**Task directions**.
Below are some records; return each one exactly.

---*---

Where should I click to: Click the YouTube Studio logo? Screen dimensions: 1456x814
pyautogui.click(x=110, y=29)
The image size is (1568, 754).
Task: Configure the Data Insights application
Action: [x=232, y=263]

---*---

**The answer**.
Where should I click to: Click the YouTube Studio logo? Screen dimensions: 1456x814
pyautogui.click(x=110, y=29)
The image size is (1568, 754).
Task: Configure the Data Insights application
Action: [x=232, y=263]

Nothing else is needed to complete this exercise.